3QFY08 earnings rose 7.8% yoy

SingPost reported 3QFY08 net profit of S$36.8m, up 7.8% yoy. Revenue rose 9.2% yoy.

Direct mail was star performer in mail segment. Mail revenue rose 9.5% (or S$8.2m) yoy, and accounted for 77% revenue share, due to mail volume increasing 11.8% yoy. This came on the back of a strong 15.6% rise in bulk mail (80% share of domestic mail), due to a) Direct Mail’s increase of 28.3% (40% share of bulk mail); and b) business and others increasing 5.6%. Public mail (balance 20% share of domestic mail), on the other hand, recorded a 3.3% yoy volume contraction. Correspondingly, mail operating profit rose 7.5% yoy.

Financial services drove retail segment. Retail revenue rose 7.9% (or S$1.1m) yoy. Financial services revenue rose 16.4%, and accounted for 31% of retail revenue.

Underlying operating margin of 37.8% is lower than 3QFY07’s 38.7%. Mail operating margin was 39.3%, narrower than 3QFY07’s 40%. Retail operating margin of 19.2% was also narrower than 3QFY07’s 20.1%, due to a drop in commission rate for agency services. Logistics operating margin of 17.5% is close to 3QFY07’s 17.8%. However, underlying operating margin of 37.8% is wider when compared against 2QFY08’s 37.1%.

Robust cashflow generation. Net cash inflow from operating activities was S$132.9m for 9MFY08, up from 9MFY07’s S$122.6m. 9MFY08 capex was a low S$10.9m, representing 3% of revenue.

High dividend yield. SingPost declared an interim dividend of 1.25¢ ps (to be paid on 29Feb08). SingPost aims to pay a minimum dividend of 5¢ ps per annum. We are forecasting 6.7¢ ps total dividends for FY08 (based on 85% payout ratio), giving a yield of 6.4%, which is higher than 3-mth SIBOR of 1.6%.

SingPost remains a BUY. SingPost is attractive based on our DCF valuation of S$1.33 per share – we have assumed a terminal growth rate of 0.7%, a WACC of 6.3% (which factors in cost of debt of 4.6% and cost of equity of 8.9%).

SingPost – UOBKH

Steady 2QFY08 earnings growth for an attractive dividend play

SingPost reported 2QFY08 net profit of S$39.7m, up 9.8% yoy. Excluding onetime items (comprising 2QFY08 sale of Clementi Central HDB shop unit), underlying net profit was up 10.9% yoy to S$34.8m. Revenue rose 8.8% yoy.

Direct mail was star performer in mail segment. Mail revenue rose 8.5% (or S$7m) yoy, and accounted for 73% revenue share, due to mail volume increasing 9.9% yoy. This came on the back of a strong 11.7% rise in bulk mail (80% share of domestic mail), due to a) Direct Mail’s increase of 15.1% (40% share of bulk mail); and b) business and others increasing 9.1%. Public mail (balance 20% share of domestic mail), on the other hand, recorded a mild 1.3% yoy volume growth. Correspondingly, mail operating profit rose 8.9% yoy.

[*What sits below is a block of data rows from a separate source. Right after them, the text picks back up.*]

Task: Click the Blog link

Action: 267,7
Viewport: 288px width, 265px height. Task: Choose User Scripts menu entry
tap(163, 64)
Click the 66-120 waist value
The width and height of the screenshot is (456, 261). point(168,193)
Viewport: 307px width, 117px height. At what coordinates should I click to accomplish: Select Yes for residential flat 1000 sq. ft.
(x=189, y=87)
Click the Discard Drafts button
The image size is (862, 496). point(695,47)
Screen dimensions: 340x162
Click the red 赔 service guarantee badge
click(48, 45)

Financial services drove retail segment. Retail revenue rose 9.0% (or S$1.3m) yoy. Financial services revenue surged 29.1%, and accounted for 47% of retail revenue. Remittances and unsecured lending together contributed 80% of financial services revenue.

Underlying operating margin of 37.1% is similar to 2QFY07. Mail operating margin was 39.1%, vs 2QFY07’s 39.0%. Retail operating margin also widened marginally to 16.3% (from 2QFY07’s 16.2%). These were offset by logistics operating margin narrowing to 14.3% (from 2QFY07’s 15.5%), as logistics is a very competitive business.

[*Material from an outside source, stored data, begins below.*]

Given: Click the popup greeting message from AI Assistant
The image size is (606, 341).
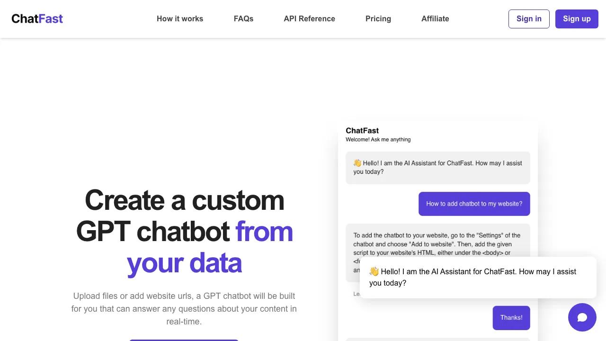Looking at the screenshot, I should pyautogui.click(x=478, y=278).
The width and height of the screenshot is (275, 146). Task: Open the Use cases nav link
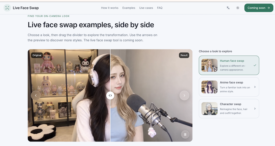point(146,8)
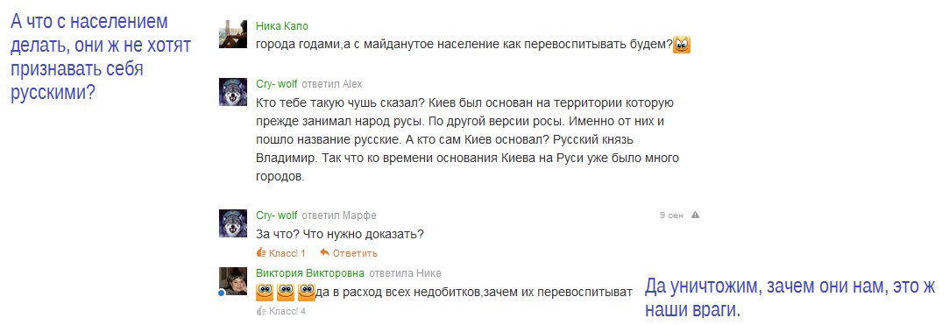Reply using the 'Ответить' link
This screenshot has height=325, width=949.
[x=355, y=253]
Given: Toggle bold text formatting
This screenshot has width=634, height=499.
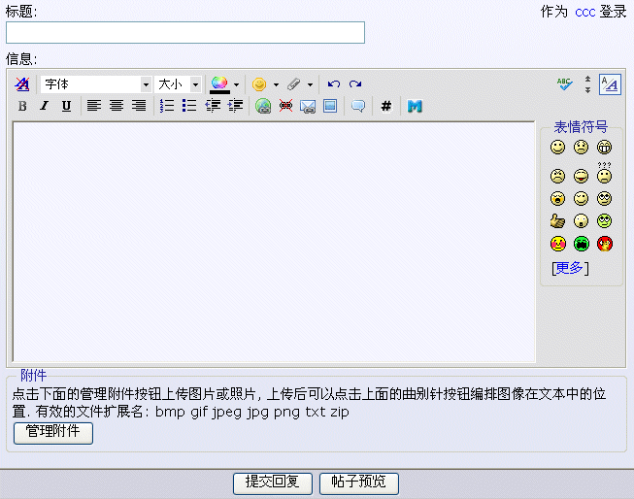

Robust cashflow generation. Net cash inflow from operating activities was S$79.7m in 1HFY08, up from 1HFY07’s S$74.6m. 1HFY08 capex was a low S$7.8m, or 3.3% of revenue.

High dividend yield. SingPost declared an interim dividend of 1.25¢ ps. SingPost aims to pay out 80-90% of net profit or a minimum of 5¢ ps per annum. We are forecasting 6.8¢ ps total dividends for FY08 (based on 85% payout ratio), giving a yield of 5.5%, which is higher than 3-mth SIBOR of 2.6%.

SingPost remains a BUY. We forecast 2HFY08 net profit to be driven by the increase in postage rates effective 18 Dec 06 and 1 Jul 07, as well as mail volume expansion. SingPost is attractive based on our DCF valuation of S$1.43 per share – we have assumed a terminal growth rate of 0.7%, a WACC of 5.8% (which factors in cost of debt of 4.6% and cost of equity of 8.2%).